PROBLEM -
Copy each entry as it stands, leaving nothing out.

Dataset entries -
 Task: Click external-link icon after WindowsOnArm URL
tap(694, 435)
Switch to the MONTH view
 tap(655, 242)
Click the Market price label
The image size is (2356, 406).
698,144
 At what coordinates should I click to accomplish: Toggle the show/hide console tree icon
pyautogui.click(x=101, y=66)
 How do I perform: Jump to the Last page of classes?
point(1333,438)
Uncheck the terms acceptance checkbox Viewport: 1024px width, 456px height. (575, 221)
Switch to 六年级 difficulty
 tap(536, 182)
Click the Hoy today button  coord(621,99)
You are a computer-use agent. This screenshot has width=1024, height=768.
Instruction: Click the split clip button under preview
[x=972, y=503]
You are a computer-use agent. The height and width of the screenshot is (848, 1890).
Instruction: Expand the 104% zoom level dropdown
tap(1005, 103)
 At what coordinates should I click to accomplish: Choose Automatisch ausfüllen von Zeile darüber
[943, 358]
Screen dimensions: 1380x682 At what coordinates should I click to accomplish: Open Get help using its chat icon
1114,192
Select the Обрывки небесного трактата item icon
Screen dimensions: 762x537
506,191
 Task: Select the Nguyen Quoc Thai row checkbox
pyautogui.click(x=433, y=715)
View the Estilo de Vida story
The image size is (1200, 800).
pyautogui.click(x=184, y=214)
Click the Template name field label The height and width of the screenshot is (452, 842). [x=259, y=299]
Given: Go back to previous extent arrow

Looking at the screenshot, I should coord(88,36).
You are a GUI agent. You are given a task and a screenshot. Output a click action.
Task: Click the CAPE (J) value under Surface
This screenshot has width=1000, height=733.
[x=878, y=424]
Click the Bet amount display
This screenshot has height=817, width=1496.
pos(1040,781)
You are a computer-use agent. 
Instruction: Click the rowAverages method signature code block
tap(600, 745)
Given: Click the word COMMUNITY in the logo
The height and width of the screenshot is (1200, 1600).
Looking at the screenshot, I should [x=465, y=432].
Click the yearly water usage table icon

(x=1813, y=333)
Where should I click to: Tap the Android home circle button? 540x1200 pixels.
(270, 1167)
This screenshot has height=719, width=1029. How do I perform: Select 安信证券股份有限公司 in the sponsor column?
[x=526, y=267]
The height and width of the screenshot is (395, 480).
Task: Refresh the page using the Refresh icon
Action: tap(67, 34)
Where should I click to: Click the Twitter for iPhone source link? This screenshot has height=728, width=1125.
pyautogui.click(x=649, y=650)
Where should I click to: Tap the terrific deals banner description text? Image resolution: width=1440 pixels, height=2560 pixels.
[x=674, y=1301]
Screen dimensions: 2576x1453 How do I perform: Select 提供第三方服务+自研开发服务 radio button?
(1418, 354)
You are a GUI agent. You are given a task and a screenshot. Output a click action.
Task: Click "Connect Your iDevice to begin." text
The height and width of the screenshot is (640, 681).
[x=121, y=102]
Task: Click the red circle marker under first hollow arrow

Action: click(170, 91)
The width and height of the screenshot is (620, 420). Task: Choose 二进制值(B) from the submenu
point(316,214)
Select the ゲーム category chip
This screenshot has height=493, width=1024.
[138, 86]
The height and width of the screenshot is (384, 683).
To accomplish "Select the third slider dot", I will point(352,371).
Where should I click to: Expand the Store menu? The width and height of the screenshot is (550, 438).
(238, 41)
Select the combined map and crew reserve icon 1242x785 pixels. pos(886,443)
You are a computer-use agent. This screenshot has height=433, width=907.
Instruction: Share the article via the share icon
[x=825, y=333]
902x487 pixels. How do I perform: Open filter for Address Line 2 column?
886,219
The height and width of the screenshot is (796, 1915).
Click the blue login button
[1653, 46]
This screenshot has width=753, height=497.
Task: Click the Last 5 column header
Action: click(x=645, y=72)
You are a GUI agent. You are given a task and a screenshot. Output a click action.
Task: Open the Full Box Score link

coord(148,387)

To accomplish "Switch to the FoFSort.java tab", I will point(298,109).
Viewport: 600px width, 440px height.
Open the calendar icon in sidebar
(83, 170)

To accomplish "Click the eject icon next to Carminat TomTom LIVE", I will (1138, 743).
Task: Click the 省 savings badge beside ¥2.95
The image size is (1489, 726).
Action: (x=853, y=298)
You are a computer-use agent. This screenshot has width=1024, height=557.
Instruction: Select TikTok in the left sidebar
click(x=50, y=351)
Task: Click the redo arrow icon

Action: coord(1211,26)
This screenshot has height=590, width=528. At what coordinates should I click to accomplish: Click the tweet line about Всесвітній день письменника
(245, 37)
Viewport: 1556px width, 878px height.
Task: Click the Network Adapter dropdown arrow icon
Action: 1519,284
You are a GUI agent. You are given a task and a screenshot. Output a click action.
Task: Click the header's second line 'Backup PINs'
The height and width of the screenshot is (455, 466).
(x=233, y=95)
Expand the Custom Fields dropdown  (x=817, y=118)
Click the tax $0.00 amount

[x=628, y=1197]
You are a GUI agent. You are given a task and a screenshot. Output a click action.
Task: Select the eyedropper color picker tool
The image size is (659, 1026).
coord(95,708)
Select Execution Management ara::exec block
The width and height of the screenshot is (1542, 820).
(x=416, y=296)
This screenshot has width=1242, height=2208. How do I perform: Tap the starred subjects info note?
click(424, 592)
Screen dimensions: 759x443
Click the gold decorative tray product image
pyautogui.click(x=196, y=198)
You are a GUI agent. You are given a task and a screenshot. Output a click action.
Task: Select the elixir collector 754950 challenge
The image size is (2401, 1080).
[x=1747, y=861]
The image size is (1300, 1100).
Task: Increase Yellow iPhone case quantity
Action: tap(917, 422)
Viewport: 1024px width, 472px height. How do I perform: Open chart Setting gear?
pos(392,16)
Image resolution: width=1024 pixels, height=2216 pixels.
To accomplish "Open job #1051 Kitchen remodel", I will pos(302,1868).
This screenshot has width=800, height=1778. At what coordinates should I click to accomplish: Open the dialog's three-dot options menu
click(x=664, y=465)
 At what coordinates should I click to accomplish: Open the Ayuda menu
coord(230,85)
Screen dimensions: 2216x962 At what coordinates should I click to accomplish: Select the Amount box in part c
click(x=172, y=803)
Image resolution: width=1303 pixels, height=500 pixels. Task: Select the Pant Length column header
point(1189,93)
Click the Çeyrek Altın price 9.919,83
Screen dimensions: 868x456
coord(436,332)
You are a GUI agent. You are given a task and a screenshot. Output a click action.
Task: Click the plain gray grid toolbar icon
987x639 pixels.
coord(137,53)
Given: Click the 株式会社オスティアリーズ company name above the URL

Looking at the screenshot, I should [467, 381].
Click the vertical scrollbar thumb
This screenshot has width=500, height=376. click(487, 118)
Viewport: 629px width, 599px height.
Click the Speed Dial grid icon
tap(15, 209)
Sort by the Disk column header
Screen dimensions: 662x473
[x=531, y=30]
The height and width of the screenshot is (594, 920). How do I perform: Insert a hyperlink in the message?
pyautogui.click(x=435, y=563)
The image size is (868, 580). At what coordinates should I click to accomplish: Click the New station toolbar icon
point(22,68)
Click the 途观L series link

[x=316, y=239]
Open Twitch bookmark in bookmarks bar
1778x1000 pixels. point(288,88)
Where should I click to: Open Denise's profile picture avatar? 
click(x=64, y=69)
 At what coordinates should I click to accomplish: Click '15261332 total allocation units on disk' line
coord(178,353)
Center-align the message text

TASK SOLUTION -
 Task: Click external-link icon after WindowsOnArm URL
tap(694, 435)
Switch to the MONTH view
 tap(655, 242)
Click the Market price label
The image size is (2356, 406).
698,144
 At what coordinates should I click to accomplish: Toggle the show/hide console tree icon
pyautogui.click(x=101, y=66)
 How do I perform: Jump to the Last page of classes?
point(1333,438)
Uncheck the terms acceptance checkbox Viewport: 1024px width, 456px height. (575, 221)
Switch to 六年级 difficulty
 tap(536, 182)
Click the Hoy today button  coord(621,99)
You are a computer-use agent. This screenshot has width=1024, height=768.
Instruction: Click the split clip button under preview
[x=972, y=503]
You are a computer-use agent. The height and width of the screenshot is (848, 1890).
Instruction: Expand the 104% zoom level dropdown
tap(1005, 103)
 At what coordinates should I click to accomplish: Choose Automatisch ausfüllen von Zeile darüber
[943, 358]
Screen dimensions: 1380x682 At what coordinates should I click to accomplish: Open Get help using its chat icon
1114,192
Select the Обрывки небесного трактата item icon
Screen dimensions: 762x537
506,191
 Task: Select the Nguyen Quoc Thai row checkbox
pyautogui.click(x=433, y=715)
View the Estilo de Vida story
The image size is (1200, 800).
pyautogui.click(x=184, y=214)
Click the Template name field label The height and width of the screenshot is (452, 842). [x=259, y=299]
Given: Go back to previous extent arrow

Looking at the screenshot, I should coord(88,36).
You are a GUI agent. You are given a task and a screenshot. Output a click action.
Task: Click the CAPE (J) value under Surface
This screenshot has width=1000, height=733.
[x=878, y=424]
Click the Bet amount display
This screenshot has height=817, width=1496.
pos(1040,781)
You are a computer-use agent. 
Instruction: Click the rowAverages method signature code block
tap(600, 745)
Given: Click the word COMMUNITY in the logo
The height and width of the screenshot is (1200, 1600).
Looking at the screenshot, I should [x=465, y=432].
Click the yearly water usage table icon

(x=1813, y=333)
Where should I click to: Tap the Android home circle button? 540x1200 pixels.
(270, 1167)
This screenshot has height=719, width=1029. How do I perform: Select 安信证券股份有限公司 in the sponsor column?
[x=526, y=267]
The height and width of the screenshot is (395, 480).
Task: Refresh the page using the Refresh icon
Action: tap(67, 34)
Where should I click to: Click the Twitter for iPhone source link? This screenshot has height=728, width=1125.
pyautogui.click(x=649, y=650)
Where should I click to: Tap the terrific deals banner description text? Image resolution: width=1440 pixels, height=2560 pixels.
[x=674, y=1301]
Screen dimensions: 2576x1453 How do I perform: Select 提供第三方服务+自研开发服务 radio button?
(1418, 354)
You are a GUI agent. You are given a task and a screenshot. Output a click action.
Task: Click "Connect Your iDevice to begin." text
The height and width of the screenshot is (640, 681).
[x=121, y=102]
Task: Click the red circle marker under first hollow arrow

Action: click(170, 91)
The width and height of the screenshot is (620, 420). Task: Choose 二进制值(B) from the submenu
point(316,214)
Select the ゲーム category chip
This screenshot has height=493, width=1024.
[138, 86]
The height and width of the screenshot is (384, 683).
To accomplish "Select the third slider dot", I will point(352,371).
Where should I click to: Expand the Store menu? The width and height of the screenshot is (550, 438).
(238, 41)
Select the combined map and crew reserve icon 1242x785 pixels. pos(886,443)
You are a computer-use agent. This screenshot has height=433, width=907.
Instruction: Share the article via the share icon
[x=825, y=333]
902x487 pixels. How do I perform: Open filter for Address Line 2 column?
886,219
The height and width of the screenshot is (796, 1915).
Click the blue login button
[1653, 46]
This screenshot has width=753, height=497.
Task: Click the Last 5 column header
Action: click(x=645, y=72)
You are a GUI agent. You are given a task and a screenshot. Output a click action.
Task: Open the Full Box Score link

coord(148,387)

To accomplish "Switch to the FoFSort.java tab", I will point(298,109).
Viewport: 600px width, 440px height.
Open the calendar icon in sidebar
(83, 170)

To accomplish "Click the eject icon next to Carminat TomTom LIVE", I will (1138, 743).
Task: Click the 省 savings badge beside ¥2.95
The image size is (1489, 726).
Action: (x=853, y=298)
You are a computer-use agent. This screenshot has width=1024, height=557.
Instruction: Select TikTok in the left sidebar
click(x=50, y=351)
Task: Click the redo arrow icon

Action: coord(1211,26)
This screenshot has height=590, width=528. At what coordinates should I click to accomplish: Click the tweet line about Всесвітній день письменника
(245, 37)
Viewport: 1556px width, 878px height.
Task: Click the Network Adapter dropdown arrow icon
Action: 1519,284
You are a GUI agent. You are given a task and a screenshot. Output a click action.
Task: Click the header's second line 'Backup PINs'
The height and width of the screenshot is (455, 466).
(x=233, y=95)
Expand the Custom Fields dropdown  (x=817, y=118)
Click the tax $0.00 amount

[x=628, y=1197]
You are a GUI agent. You are given a task and a screenshot. Output a click action.
Task: Select the eyedropper color picker tool
The image size is (659, 1026).
coord(95,708)
Select Execution Management ara::exec block
The width and height of the screenshot is (1542, 820).
(x=416, y=296)
This screenshot has width=1242, height=2208. How do I perform: Tap the starred subjects info note?
click(424, 592)
Screen dimensions: 759x443
Click the gold decorative tray product image
pyautogui.click(x=196, y=198)
You are a GUI agent. You are given a task and a screenshot. Output a click action.
Task: Select the elixir collector 754950 challenge
The image size is (2401, 1080).
[x=1747, y=861]
The image size is (1300, 1100).
Task: Increase Yellow iPhone case quantity
Action: tap(917, 422)
Viewport: 1024px width, 472px height. How do I perform: Open chart Setting gear?
pos(392,16)
Image resolution: width=1024 pixels, height=2216 pixels.
To accomplish "Open job #1051 Kitchen remodel", I will pos(302,1868).
This screenshot has width=800, height=1778. At what coordinates should I click to accomplish: Open the dialog's three-dot options menu
click(x=664, y=465)
 At what coordinates should I click to accomplish: Open the Ayuda menu
coord(230,85)
Screen dimensions: 2216x962 At what coordinates should I click to accomplish: Select the Amount box in part c
click(x=172, y=803)
Image resolution: width=1303 pixels, height=500 pixels. Task: Select the Pant Length column header
point(1189,93)
Click the Çeyrek Altın price 9.919,83
Screen dimensions: 868x456
coord(436,332)
You are a GUI agent. You are given a task and a screenshot. Output a click action.
Task: Click the plain gray grid toolbar icon
987x639 pixels.
coord(137,53)
Given: Click the 株式会社オスティアリーズ company name above the URL

Looking at the screenshot, I should [467, 381].
Click the vertical scrollbar thumb
This screenshot has width=500, height=376. click(487, 118)
Viewport: 629px width, 599px height.
Click the Speed Dial grid icon
tap(15, 209)
Sort by the Disk column header
Screen dimensions: 662x473
[x=531, y=30]
The height and width of the screenshot is (594, 920). How do I perform: Insert a hyperlink in the message?
pyautogui.click(x=435, y=563)
The image size is (868, 580). At what coordinates should I click to accomplish: Click the New station toolbar icon
point(22,68)
Click the 途观L series link

[x=316, y=239]
Open Twitch bookmark in bookmarks bar
1778x1000 pixels. point(288,88)
Where should I click to: Open Denise's profile picture avatar? 
click(x=64, y=69)
 At what coordinates should I click to accomplish: Click '15261332 total allocation units on disk' line
coord(178,353)
Center-align the message text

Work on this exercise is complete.